Bracelets, end links, clasps, and packaging notes

Current book-backed fitment notes:

  • 7206/80: rivet bracelet (early production)
  • 9315 with end links 280 or 380: folded-link Oyster bracelet (mid production)
  • 93150 with end link 580: solid-link Oyster bracelet (late production)

That is a fitment map, not a delivery chart.

The observed examples back that caution up. Early documented watches wear rivet bracelets, while a late maxi example is on 93150/580 with a clasp dated later than the watch. Useful for understanding survival patterns, not for claiming what left the retailer on a specific day.

Packaging needs the same caution. One early high-end example is stated as box and paper, but that is still one example, not a policy.

Special branches

Square crown guards

This is the most obvious early branch and one of the main reasons the 5512 matters beyond the dial text. Square-crown-guard 5512 examples from 1959 are among the rarest and most valuable vintage Submariners, and they represent the very first expression of what becomes the standard Submariner case shape.

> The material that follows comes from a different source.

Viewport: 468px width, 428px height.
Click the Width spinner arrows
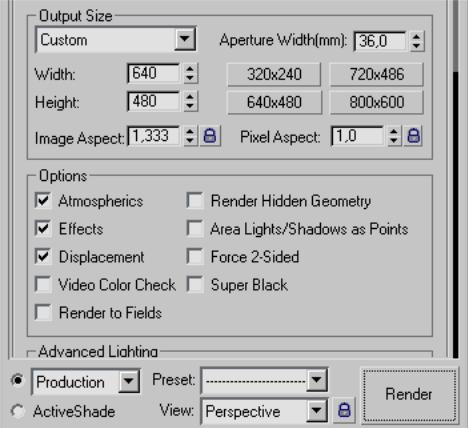coord(190,73)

Pointed “Cornino” crown guards

The second-generation crown guards form a distinct collecting branch. Less rare than square guards but still representing early production that predates the rounded guards most collectors know.

Early two-line dials

These matter because they show the 5512 before it settled into its four-line chronometer identity. A two-line gilt 5512 with early crown guards is a fundamentally different watch from a late four-line matte 5512.

Historical market and auction record

The Rolex-commissioned Submariner book by Nicholas Foulkes puts total 5512 production at 17,338 watches. That number helps explain why the reference feels scarcer than the 5513 in the market and why prices have consistently run higher.

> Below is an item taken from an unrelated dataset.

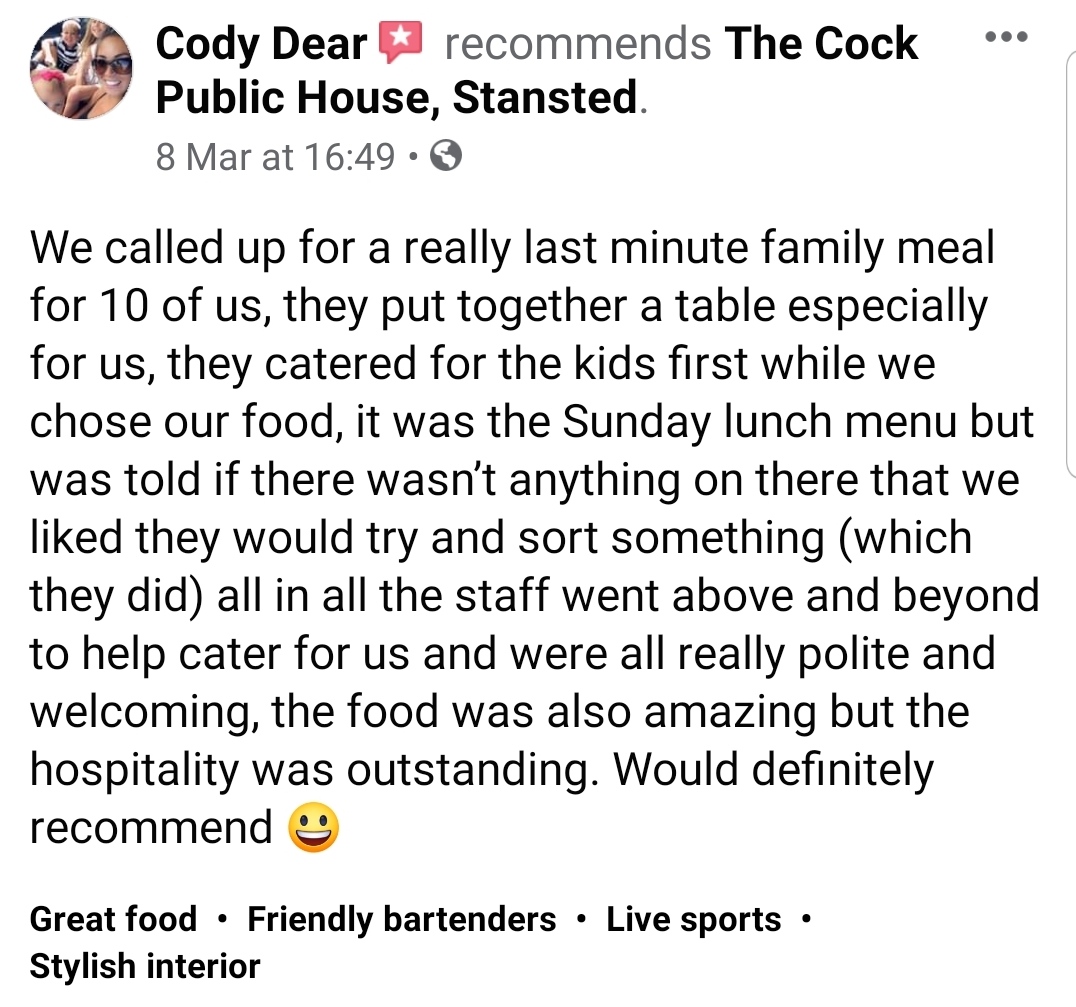Click the phrase staff went above and beyond
The width and height of the screenshot is (1076, 1007).
pyautogui.click(x=747, y=594)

The early high-end branch is in a different universe from later commercial examples. A sold 1960 tropical gilt tulip 5512 with stated box and paper traded at $75,000, and a sold 1965 four-line gilt example at $32,500. At the other end, a sold 1979 late-run maxi 5512 traded at about $18,495. The spread tells the story.

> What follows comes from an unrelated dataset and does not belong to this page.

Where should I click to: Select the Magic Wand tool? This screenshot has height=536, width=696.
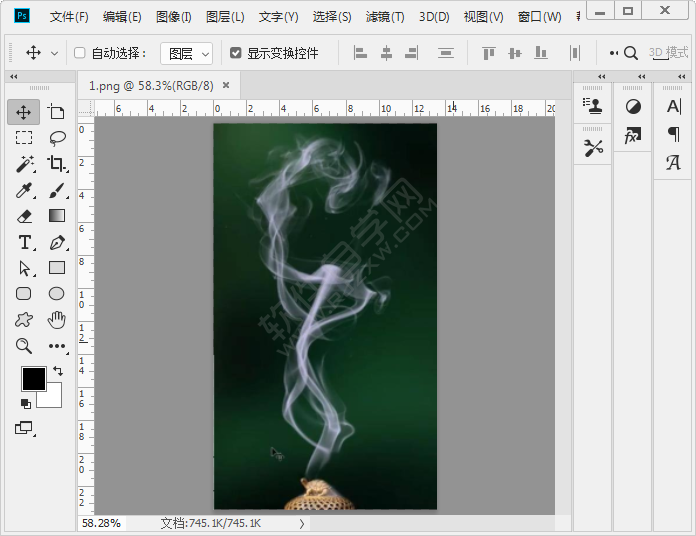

One Sotheby’s lot in the package documents a 1967 5512 with 1570 movement and inner caseback marked 5513, but the public page is sloppy enough to call it a watch with date while plainly showing a no-date Submariner. Treat it as documented but not clean enough for a benchmark.

Crown guard type has an enormous effect on value. Square-crown-guard examples from 1959 trade in a completely different tier from rounded-crown-guard examples from the mid-1960s onward, even when both carry gilt dials. The crown guard is not just a cosmetic detail. It is a date marker and a rarity indicator.